「まったくもう信じられない!
人が良いのもたいがいにして下さいよ。
実の娘に、そんなお見合い話を持って来るなんて……
それに、芹香…あんたもあんたよ。
なんで、そんなお見合いをするっていうの!?」

しばらくしてから、お母さんと妹が帰って来て…
お見合いの話で、お母さんは酷く憤慨していた。



「そりゃあまぁ、確かに訳ありだ。
だけど、女性に興味がないこと以外は、すべてが完璧と言って良い程の人物なんだぞ。
しかも、芹香はお前も知ってる通り、とんでもない面食いだ。
そんなことばかり言っていたら、結婚なんて出来る道理がない。
僕達だって、いつまでも芹香の傍にいてやることは出来ないんだぞ。
芹香が将来一人ぼっちになって、寂しく孤独死なんてことになったら、その方が辛いじゃないか。

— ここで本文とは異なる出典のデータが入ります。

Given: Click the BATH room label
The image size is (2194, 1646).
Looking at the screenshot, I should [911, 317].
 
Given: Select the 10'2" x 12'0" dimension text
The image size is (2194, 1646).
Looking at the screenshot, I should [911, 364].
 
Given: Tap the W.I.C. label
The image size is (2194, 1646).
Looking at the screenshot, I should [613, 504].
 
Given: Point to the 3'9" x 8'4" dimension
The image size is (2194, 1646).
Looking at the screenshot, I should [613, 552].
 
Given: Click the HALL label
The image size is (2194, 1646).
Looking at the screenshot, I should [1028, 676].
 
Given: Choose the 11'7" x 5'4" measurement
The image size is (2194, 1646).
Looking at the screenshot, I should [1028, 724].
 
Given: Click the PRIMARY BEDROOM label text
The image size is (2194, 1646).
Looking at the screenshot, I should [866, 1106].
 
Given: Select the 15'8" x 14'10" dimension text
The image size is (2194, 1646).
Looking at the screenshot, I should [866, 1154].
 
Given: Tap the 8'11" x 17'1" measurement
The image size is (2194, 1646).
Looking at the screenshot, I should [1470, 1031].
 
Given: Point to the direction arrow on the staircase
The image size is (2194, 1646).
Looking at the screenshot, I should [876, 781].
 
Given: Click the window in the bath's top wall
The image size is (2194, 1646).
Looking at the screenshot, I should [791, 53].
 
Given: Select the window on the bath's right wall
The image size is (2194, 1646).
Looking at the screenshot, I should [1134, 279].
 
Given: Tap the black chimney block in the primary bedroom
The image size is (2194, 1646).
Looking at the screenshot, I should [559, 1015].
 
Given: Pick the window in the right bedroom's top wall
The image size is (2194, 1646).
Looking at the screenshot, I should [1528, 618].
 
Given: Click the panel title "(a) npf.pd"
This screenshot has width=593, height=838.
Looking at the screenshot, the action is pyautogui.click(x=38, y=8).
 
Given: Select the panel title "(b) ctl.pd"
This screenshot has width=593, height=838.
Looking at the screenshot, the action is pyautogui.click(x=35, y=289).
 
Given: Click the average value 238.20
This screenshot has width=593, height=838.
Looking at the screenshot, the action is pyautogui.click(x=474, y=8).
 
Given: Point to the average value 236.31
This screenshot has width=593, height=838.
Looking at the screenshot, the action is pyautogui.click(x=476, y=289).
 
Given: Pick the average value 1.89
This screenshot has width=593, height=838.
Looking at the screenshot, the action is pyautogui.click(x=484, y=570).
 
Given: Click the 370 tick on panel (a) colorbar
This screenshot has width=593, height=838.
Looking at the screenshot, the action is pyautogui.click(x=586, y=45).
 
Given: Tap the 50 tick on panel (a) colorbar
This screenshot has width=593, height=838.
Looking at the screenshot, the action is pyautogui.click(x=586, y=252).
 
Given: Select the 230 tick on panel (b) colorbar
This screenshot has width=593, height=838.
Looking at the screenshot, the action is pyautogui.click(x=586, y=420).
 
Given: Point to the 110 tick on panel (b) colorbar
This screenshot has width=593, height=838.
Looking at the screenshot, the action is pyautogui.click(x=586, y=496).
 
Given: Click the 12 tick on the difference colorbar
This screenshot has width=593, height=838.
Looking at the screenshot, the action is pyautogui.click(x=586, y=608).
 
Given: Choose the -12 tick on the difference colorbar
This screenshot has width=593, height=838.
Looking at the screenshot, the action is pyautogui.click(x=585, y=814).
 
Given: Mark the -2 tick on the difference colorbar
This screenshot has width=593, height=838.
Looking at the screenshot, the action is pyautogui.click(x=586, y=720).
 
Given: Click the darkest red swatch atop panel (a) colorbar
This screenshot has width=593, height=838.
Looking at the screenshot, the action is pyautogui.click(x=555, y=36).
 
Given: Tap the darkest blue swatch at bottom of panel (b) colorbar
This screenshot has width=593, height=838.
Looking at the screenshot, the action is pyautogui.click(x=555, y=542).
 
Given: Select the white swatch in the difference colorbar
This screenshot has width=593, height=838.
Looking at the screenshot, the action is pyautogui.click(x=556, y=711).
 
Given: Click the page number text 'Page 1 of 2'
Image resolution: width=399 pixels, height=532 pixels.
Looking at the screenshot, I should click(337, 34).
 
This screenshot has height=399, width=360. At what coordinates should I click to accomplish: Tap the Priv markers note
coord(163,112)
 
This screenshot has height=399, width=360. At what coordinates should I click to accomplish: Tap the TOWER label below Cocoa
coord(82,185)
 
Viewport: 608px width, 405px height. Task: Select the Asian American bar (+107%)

」



おいおい…野垂れ死にの次は孤独死ですか。
お父さん、私のことを一体どんな風に思ってんのよ。



お父さんの話に、お母さんは何かを考えるようにしばらく黙ってて…



「言われてみれば確かにそうね。
たとえ、ただの同居人だとしても、誰かが傍にいてくれた方が良いかもしれないわね。
でも、問題はお相手の人間性ね。」

「その点なら大丈夫だと思う。
会長も穏やかで良い評判の人だし、息子のことで悪い噂を聞いたこともない。」

「そこは、やっぱり会ってみないとわからないわね。
私の目は誤魔化せないわよ。
だてに長い間客商売やって来たわけじゃないんですからね。」

結局、二人とも、私のことを一生涯独身だと思ってたわけね。
それは酷いけど、私のことを想ってくれてるのも本当みたいだから、文句は言えないか。